Structure and function of the PsbP protein of photosystem II from higher plants.

PsbP is a membrane extrinsic subunit of Photosystem II (PS II), which is involved in retaining Ca2+ and Cl-, two inorganic cofactors for the water-splitting reaction. In this study, we re-investigated the role of N-terminal region of PsbP on the basis of its three-dimensional structure. In previous paper [Ifuku and Sato (2002) Plant Cell Physiol 43: 1244-1249], a truncated PsbP lacking 19 N-terminal residues (Delta19) was found to bind to NaCl-washed PS II lacking PsbP and PsbQ without activation of oxygen evolution at all.

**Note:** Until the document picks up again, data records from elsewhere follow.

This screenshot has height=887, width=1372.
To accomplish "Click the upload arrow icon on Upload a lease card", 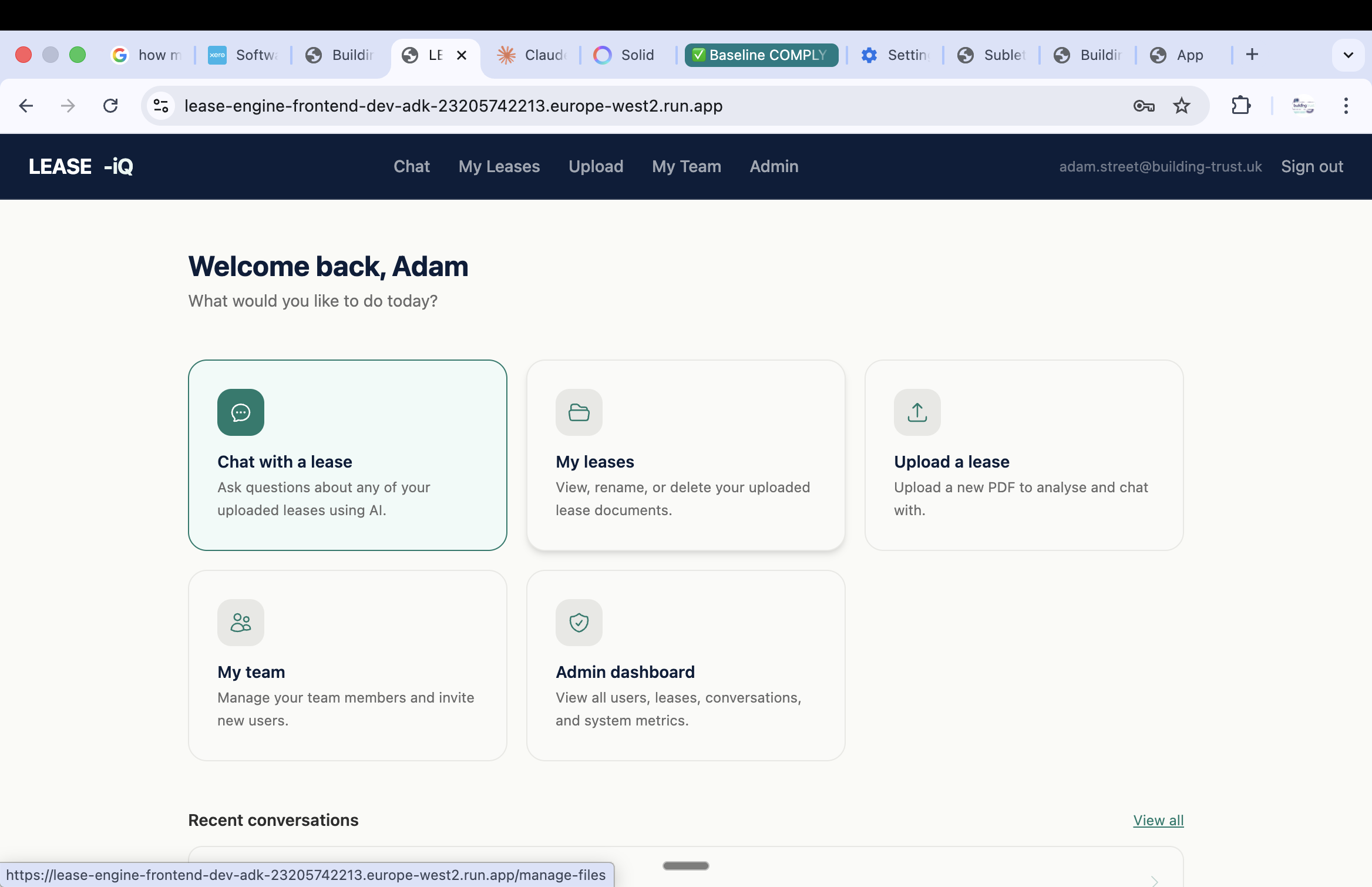I will (x=917, y=412).
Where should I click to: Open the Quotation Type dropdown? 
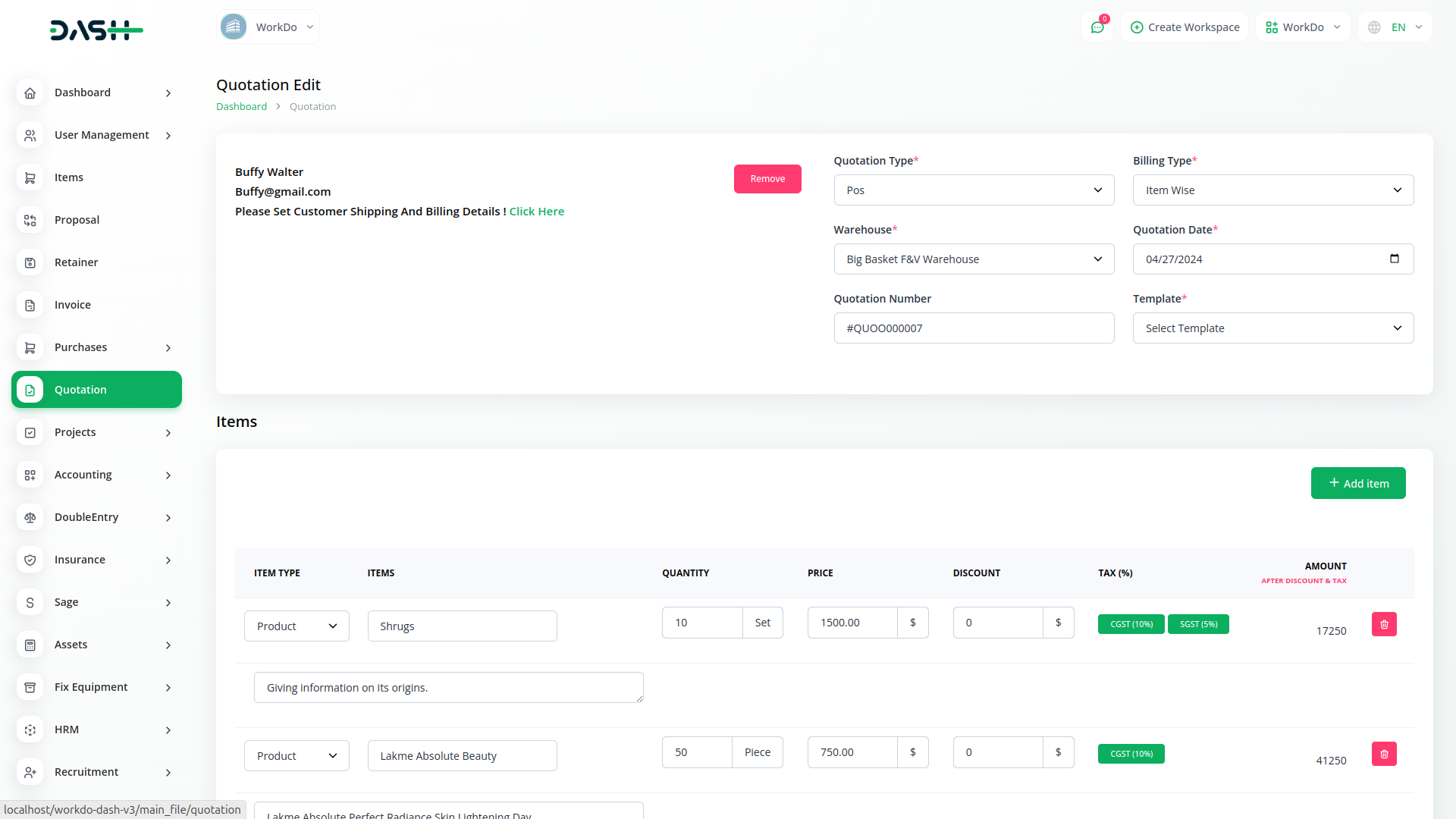coord(974,190)
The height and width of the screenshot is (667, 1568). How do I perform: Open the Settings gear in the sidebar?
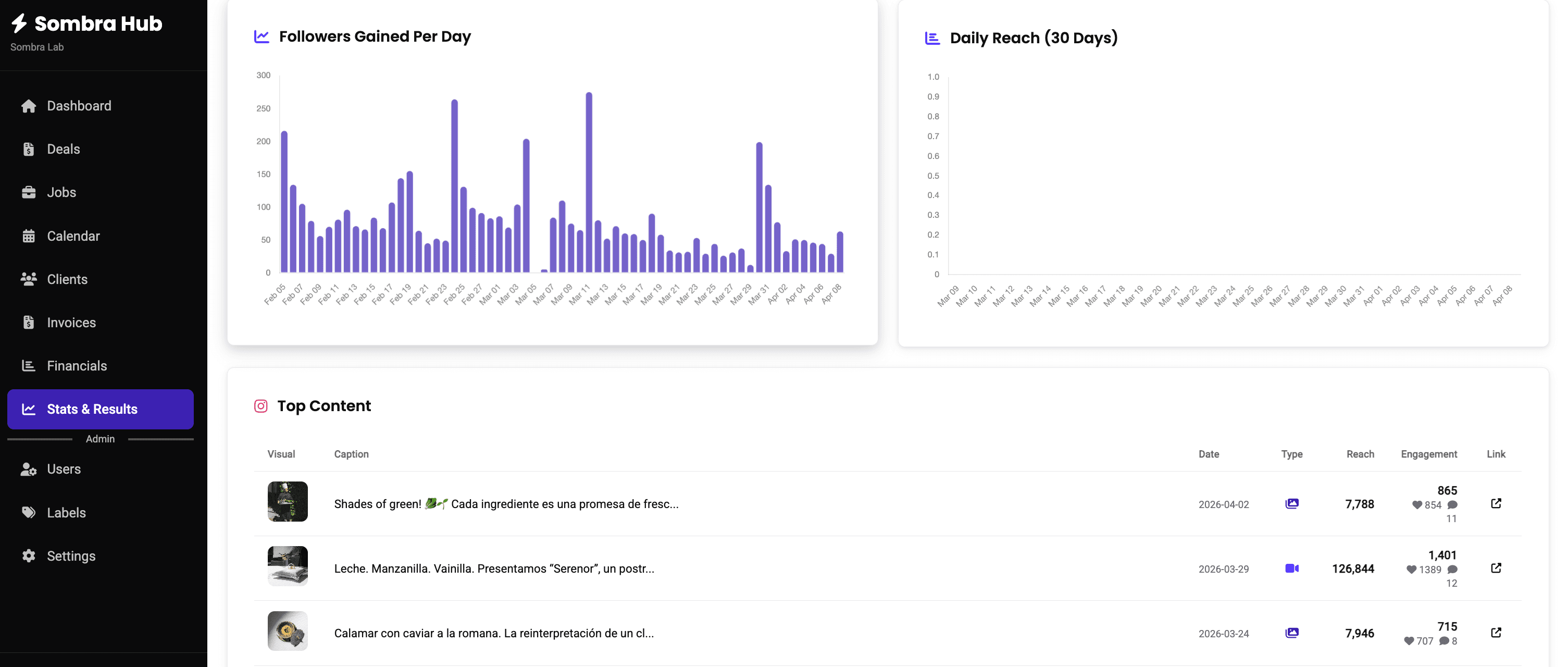point(29,555)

Three-dimensional (3D) structure of PsbP suggests that deletion of 19 N-terminal residues would destabilize its protein structure, as indicated by the high sensitivity of Delta19 to trypsin digestion. Thus, a truncated PsbP lacking 15 N-terminal residues (Delta15), which retained core PsbP structure, was produced. Whereas Delta15 was resistant to trypsin digestion and bound to NaCl-washed PS II membranes, it did not show the activation of oxygen evolution. This result indicated that the interaction of 15-residue N-terminal flexible region of PsbP with PS II was important for Ca2+ and Cl- retention in PS II, although the 15 N-terminal residues were not essential for the binding of PsbP to PS II. The possible N-terminal residues of PsbP that would be involved in this interaction are discussed.